Distance: 55.5-mile out-and-back
Elevation gain: 5680 ft
A couple of people wrote to me about the Quartzville Road ride saying, “You stop the ride just when it starts to get good.” So I checked it out. My judgment: Yes and no.
Beyond the Yellowbottom campground, which is the turn-around point of the Quartzville ride, the road changes dramatically, and which ride you prefer depends on what you like and what mood you’re in. The new ride is on a road that’s smaller, less developed, less lush (but still pretty), much more isolated (3 cars in 32 miles), and much more up and down. Usually that’s exactly Bestrides’ cup of tea, but there is one downside: the road contour. For a skinny mountain road, it’s surprisingly straight—so straight that both the climbing and the descending lack a certain drama. So, because it’s prettier and swoopier, I’d still do Quartzville first. But this one’s very good too.
First, a disclaimer: I only rode to the summit and back, 16 miles each way. But I’m assured the rest of the road is also good, so I’ve mapped it all and am recommending it all.
Begin at Yellowbottom campground. There is plenty of turn-out parking along the road. At the large “Yellowbottom” sign on the creek side of the road is a pretty little trail that will take you down to the water—either a little falls or a large swimming hole just downstream—if you want to cool off after the ride.
The first mile or two of the route is exactly like the road you just drove on to get there, a wide, developed two-lane road through gorgeous Oregon canopy. Soon you cross a large bridge over the creek and the road forks, both forks looking equally good, just like Robert Frost said they would. Go R, onto FS 11 (it’s signed).
Somebody doesn’t want anyone using FS 11, because there is a fair amount of “All hope abandon”-type signage, all of it lies. First a sign reading “One lane with turn-outs.” Not really. There is no centerline, but the road is plenty wide enough for two cars. The next sign reads “Rough road ahead 25 miles.” I guess Oregonians are a pampered lot. In fact, the surface is flawless save a few cracks here and there, which run lengthways on the road and are easily avoided. Any road with a surface this good in Butte or Sonoma County would be celebrated in story and song. Then you get to a spot where someone has written “BAD BUMP” on the roadway. It marks a pimple in the road so minor you would never notice it if someone hadn’t drawn your attention to it. Don’t let any of this deter you—it’s a sweet, smooth, unthreatening ride, at least as far as I got. Streetview suggests things may get a little more frayed further down the road, but still nothing worrisome.
At first the surrounding foliage is just like Quartzville Road—stunning mossy maple forest, with a nice, noisy creek beside you whose constant rush is guaranteed to mellow out your wa. But as you climb above the creek the landscape gets drier and you’re into alders, ferny walls, and rocky outcroppings—very pretty, but different. Finally near the summit you’re in the solid green of conifers (less interesting).

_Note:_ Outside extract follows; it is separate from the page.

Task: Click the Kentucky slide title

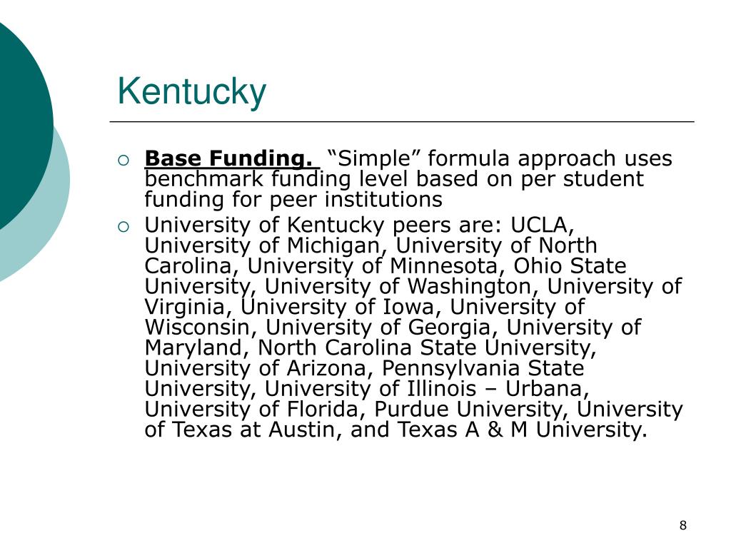Action: [191, 92]
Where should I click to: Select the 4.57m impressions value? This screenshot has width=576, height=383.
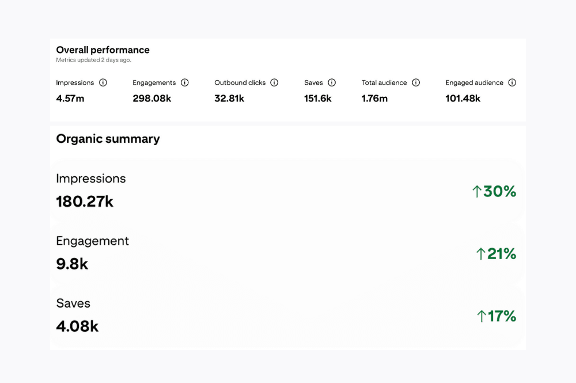click(70, 98)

There is some weird stuff on this road. For instance, there are mileage markers painted neatly on the route, but they were done by someone who was insane, had OCD, or had an agenda invisible to me, because they mark mileages like “24.76” and “32.99” (see photo). Almost never are they round numbers. Sometimes the markings are 1/100th or 2/100ths of a mile apart, so you’ll get to answer that question that plagues all cyclists: What’s your time in the 1/100th-of-a-mile sprint?
Weirder still, at one of the many bridges crossing the creek you’re following you’ll see what appears to be a section of freeway, cast aside and lying on the far bank of the creek (see photo). Anyone who has any idea what it’s doing there, or how it got there, let me know.

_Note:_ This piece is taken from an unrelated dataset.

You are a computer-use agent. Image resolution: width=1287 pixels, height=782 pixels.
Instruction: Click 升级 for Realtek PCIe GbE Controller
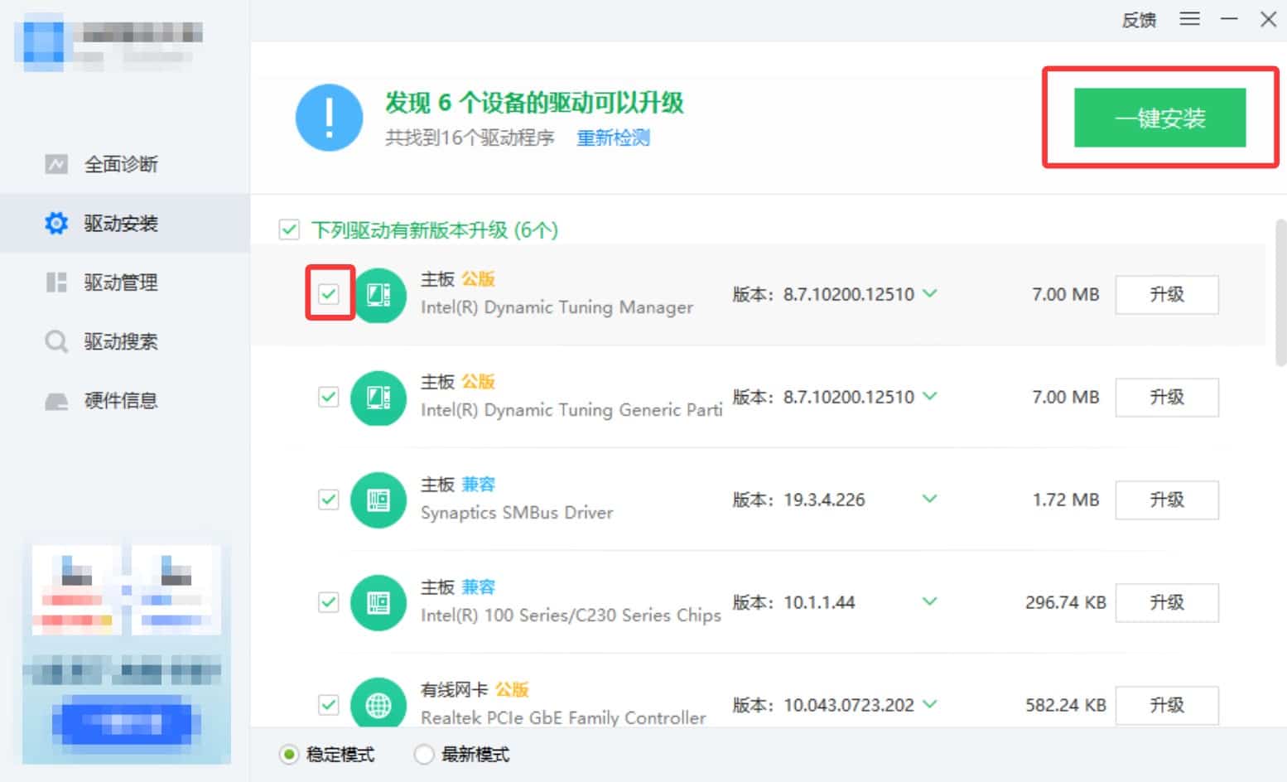point(1166,705)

Just before the summit (at mile 15.6 for me), there’s an unexpected fork with no signage at all and each branch looking equally good. It’s only a momentary worry—the R fork turns to gravel almost immediately.
If you’re like me and you use Mapmyride’s elevation profiles to estimate your work load before heading out, you will be cruelly misled. MMR shows a profile of fairly constant pitch, steepening only slightly in the second half, and it says the climb to the summit averages 3.3%, which is next to nothing. So I expected the pitch to go from 2% to 4%. My experience was nothing like this. The first miles are almost flat, climbing at a pitch so mellow that when the first stair steps, around 5%, appear you welcome them as a diversion. But the steps get steeper and longer, until the final 6 miles are downright labor, with pitches of 7-10% one after another. Or I was just having a very bad day.
Shortening the route: Ride to the summit, as I did. If you want still shorter, ride until the scenery or pitch fails to please and turn around. It’s only going to get worse.
Adding miles: Ride Quartzville Road, the ride this is a continuation of.